Serra Pelada / Bald Mountain
directed by Heitor Dhalia (Brazil)
395 Wellington, National Archives
18th Latin American Film Festival
1980s Brazil was a time of ridiculous short shorts and a crazy gold rush. Desperate times plus desperate measures equals riveting plot fodder, which in this case, makes for grand cinema. Bald Mountain follows two lifelong friends who flee harsh city life in hopes of striking it rich. The good quickly turns bad, which in turn evolves into truly ugly. In their own microcosm world, the miners scurry about the mountain like dispensable ants in search of that elusive nugget, turning the area into an upside down pyramid. Factions are drawn, borders are created, neighbours turn bullies, bullies turn dictators, and war is declared. Life exists solely on the mountain and the adjoining shantytown of carnal carnage.

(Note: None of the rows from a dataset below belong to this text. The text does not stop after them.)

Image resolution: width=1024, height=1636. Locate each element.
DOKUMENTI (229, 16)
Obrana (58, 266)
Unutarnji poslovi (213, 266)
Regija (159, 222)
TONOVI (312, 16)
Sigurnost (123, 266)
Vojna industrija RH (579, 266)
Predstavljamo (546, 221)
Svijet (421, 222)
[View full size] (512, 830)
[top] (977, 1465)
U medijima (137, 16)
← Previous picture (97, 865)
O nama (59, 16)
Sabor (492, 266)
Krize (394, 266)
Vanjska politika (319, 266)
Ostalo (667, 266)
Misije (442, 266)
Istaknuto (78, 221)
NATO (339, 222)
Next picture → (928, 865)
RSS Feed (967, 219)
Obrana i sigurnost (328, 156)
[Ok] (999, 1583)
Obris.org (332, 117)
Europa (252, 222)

Filmed in full blown epic glory, Bald Mountain is a monumental film that cleverly showcases the vulgur excesses of the eighties with a gold mad Brazil, by focussing on a brotherly relationship that is tested by survival, greed, betrayal and loyalty. This is a huge, colourful, tense, sexy, sweaty, bold movie, that rivals the many Hollywood gangster flicks it bows to, and a great splash to open the festival.